HealthTree Foundation is a global nonprofit patient advocacy organization dedicated to improving outcomes for individuals affected by blood cancers through patient education, community support, research collaboration, and data-driven innovation. Founded by myeloma patient advocate Jenny Ahlstrom, HealthTree connects patients, caregivers, researchers, and clinicians through educational programs, support communities, research initiatives, and technology platforms designed to accelerate discoveries and improve patient care.

AliveAndKickn is a nonprofit patient advocacy organization dedicated to improving the lives of individuals and families affected by Lynch syndrome, the most common inherited colorectal cancer syndrome.

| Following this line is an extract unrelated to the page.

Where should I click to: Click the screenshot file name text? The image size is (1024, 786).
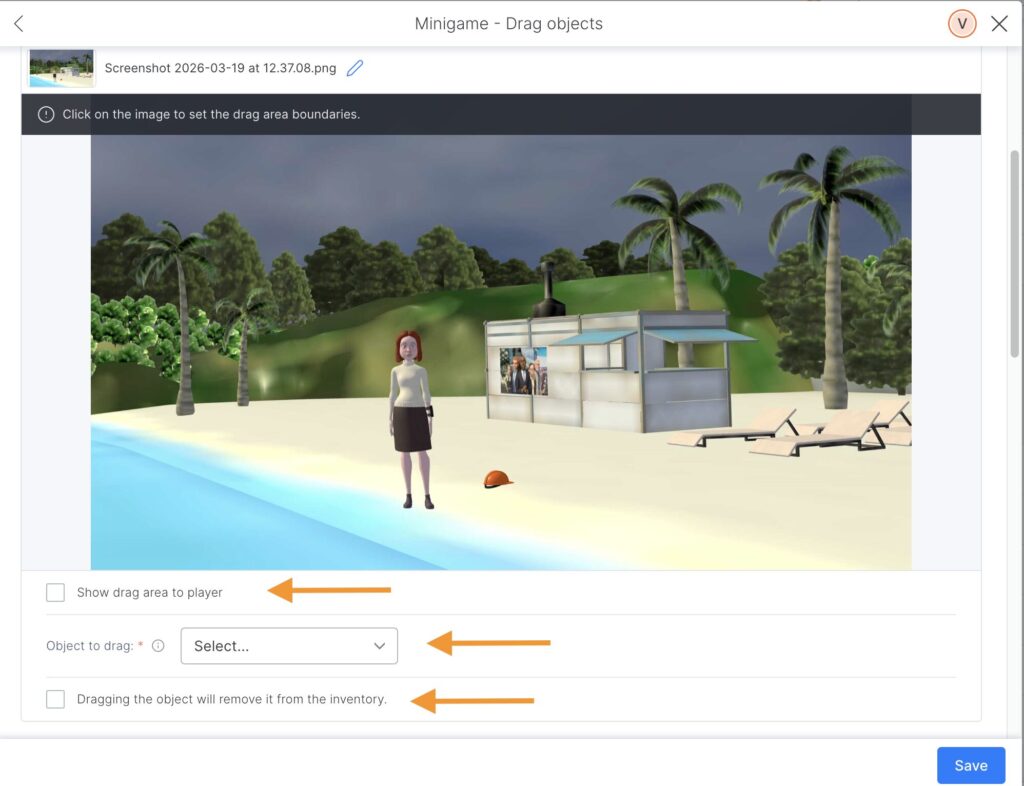click(220, 68)
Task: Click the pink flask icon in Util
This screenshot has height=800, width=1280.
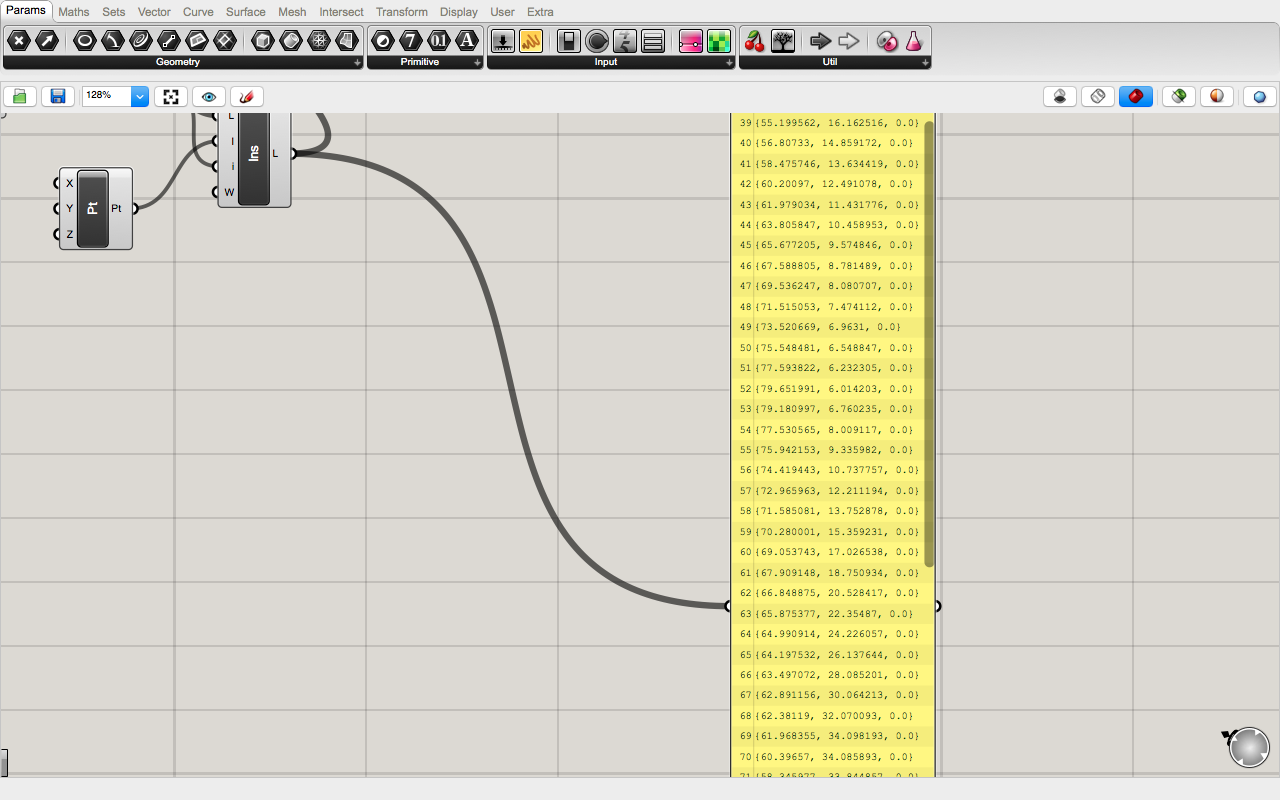Action: [x=913, y=41]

Through patient support, education, awareness, screening advocacy, and research initiatives such as the HEROIC Registry, AliveAndKickn works to empower patients, promote early detection, and advance research on hereditary cancers and precision prevention.

The Li-Fraumeni Syndrome Association (LFSA) is an international patient advocacy organization dedicated to supporting individuals and families affected by Li-Fraumeni syndrome (LFS), a rare hereditary cancer predisposition syndrome associated with TP53 mutations. LFSA provides education, advocacy, patient support, and community resources, while also fostering collaboration among patients, researchers, clinicians, and caregivers to advance LFS research, awareness, early detection, and optimal care for the global LFS community.